Objetivo → Reproduza, do texto sobre o impeachment de Dilma, o trecho que vai de "Quem organizou o" até "sem nenhuma restrição.", sem mudar nenhuma palavra.

Trecho do texto →
Em resumo, o parecer conclui pela demissão de Dilma
pelas seguintes e justas causas: "a) ofensa aos art. 85, VI e art. 167, V
da Constituição Federal, e aos art. 10, item 4, e art. 11, item 2 da Lei no
1.079, de 1950 (a chamada Lei do Impeachment, acrescento), pela abertura de
créditos suplementares sem autorização do Congresso Nacional; e b) ofensa aos
art. 85, VI e art. 11, item 3 da Lei nº 1.079, de 1950, pela contratação ilegal
de operações de crédito com instituição financeira controlada pela União".
Essas operações de crédito envolveram várias
instituições, o BNDES, o Banco do Brasil e a Caixa Econômica Federal, e ficaram
conhecidas como pedaladas fiscais. O parecer contém vários gráficos mostrando
que no governo Dilma elas cresceram abruptamente nessas instituições. Da mesma
forma caíram em dezembro de 2015, quando expressivo valor delas, R$ 56 bilhões
(!), foi quitado pelo Tesouro Nacional, mas só depois de o Tribunal de Contas
da União apontar que eram ilegais.
Uma decisão do Senado é sempre política, mas o
impeachment seria improvável se Dilma não estivesse na situação vulnerável em
que ficou por seus próprios atos. Punida por questões de finanças públicas
federais, entrou na história pelo golpe com que prostrou o equilíbrio dessas
finanças.
Voltando ao IE da UFRJ, ao buscar seu site no
Google, ele é informado seguido da missão desse instituto: "O IE-UFRJ
desenvolve atividades de ensino de graduação e pós-graduação, pesquisa e
extensão na área de Economia. Seu principal compromisso é apresentar e
discutir, de forma aprofundada e crítica, as principais vertentes do pensamento
econômico, sempre cultivando a pluralidade de visões e abordagens." Muito
bem!
Quem organizou o citado seminário talvez
argumentasse, para justificar a ausência dessa pluralidade, que ele trata do
pensamento político. Mas, aberto o site (www.ie.ufrj.br), logo no início é dito com
destaque: "Singular porque plural" - sem nenhuma restrição.
Ignoro se o Instituto de Economia já organizou ou
pretende realizar outros eventos sobre o assunto, em linha com sua missão
pluralista. Se não, estaria em dívida com ela.

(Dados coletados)
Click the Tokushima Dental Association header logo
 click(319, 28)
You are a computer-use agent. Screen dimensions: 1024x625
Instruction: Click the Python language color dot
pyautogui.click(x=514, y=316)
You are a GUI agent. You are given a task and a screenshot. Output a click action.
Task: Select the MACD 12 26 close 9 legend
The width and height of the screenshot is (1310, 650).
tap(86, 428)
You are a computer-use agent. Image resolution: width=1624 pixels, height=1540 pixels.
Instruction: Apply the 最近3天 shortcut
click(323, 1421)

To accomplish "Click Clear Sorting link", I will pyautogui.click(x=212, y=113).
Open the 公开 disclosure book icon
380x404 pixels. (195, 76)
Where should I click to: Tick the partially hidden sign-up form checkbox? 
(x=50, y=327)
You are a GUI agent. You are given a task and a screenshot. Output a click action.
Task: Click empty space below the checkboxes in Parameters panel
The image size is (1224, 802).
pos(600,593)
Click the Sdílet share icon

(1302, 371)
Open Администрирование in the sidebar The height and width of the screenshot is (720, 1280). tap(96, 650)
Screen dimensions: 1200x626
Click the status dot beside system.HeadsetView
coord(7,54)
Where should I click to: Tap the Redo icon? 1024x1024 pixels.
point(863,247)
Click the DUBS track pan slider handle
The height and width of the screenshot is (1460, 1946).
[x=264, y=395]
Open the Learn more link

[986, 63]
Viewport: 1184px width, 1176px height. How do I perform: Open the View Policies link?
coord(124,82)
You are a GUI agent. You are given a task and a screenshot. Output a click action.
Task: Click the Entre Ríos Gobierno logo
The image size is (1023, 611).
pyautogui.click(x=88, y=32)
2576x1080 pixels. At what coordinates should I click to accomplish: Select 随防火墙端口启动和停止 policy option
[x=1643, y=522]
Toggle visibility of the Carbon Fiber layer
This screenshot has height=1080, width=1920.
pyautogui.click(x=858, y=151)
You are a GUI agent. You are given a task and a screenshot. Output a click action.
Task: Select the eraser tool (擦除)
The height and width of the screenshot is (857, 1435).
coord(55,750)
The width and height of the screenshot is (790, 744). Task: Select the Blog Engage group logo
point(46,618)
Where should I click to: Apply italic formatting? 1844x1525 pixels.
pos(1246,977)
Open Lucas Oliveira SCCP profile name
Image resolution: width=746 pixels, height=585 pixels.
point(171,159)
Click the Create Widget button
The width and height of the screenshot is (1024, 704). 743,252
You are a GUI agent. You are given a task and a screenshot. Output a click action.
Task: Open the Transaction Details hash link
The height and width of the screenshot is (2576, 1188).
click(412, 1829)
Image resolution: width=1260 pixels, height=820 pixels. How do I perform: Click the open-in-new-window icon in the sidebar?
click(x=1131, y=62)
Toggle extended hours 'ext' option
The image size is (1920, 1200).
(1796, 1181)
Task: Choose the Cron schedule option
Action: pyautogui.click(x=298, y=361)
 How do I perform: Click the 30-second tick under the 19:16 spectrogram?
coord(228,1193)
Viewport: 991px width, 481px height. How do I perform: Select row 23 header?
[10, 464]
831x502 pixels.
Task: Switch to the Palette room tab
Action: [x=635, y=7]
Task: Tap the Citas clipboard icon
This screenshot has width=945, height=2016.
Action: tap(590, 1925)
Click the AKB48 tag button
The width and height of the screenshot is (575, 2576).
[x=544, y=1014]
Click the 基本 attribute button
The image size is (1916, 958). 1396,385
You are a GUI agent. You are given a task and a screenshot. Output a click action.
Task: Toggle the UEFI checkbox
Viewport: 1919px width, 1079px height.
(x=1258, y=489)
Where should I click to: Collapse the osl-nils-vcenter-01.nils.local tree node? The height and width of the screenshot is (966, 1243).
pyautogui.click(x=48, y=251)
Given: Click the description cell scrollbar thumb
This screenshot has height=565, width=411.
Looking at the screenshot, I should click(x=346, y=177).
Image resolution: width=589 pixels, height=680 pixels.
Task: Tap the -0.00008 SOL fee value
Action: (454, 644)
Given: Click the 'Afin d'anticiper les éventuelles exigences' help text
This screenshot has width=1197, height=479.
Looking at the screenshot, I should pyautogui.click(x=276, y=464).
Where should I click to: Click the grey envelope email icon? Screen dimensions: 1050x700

Resultado →
Quem organizou o citado seminário talvez
argumentasse, para justificar a ausência dessa pluralidade, que ele trata do
pensamento político. Mas, aberto o site (www.ie.ufrj.br), logo no início é dito com
destaque: "Singular porque plural" - sem nenhuma restrição.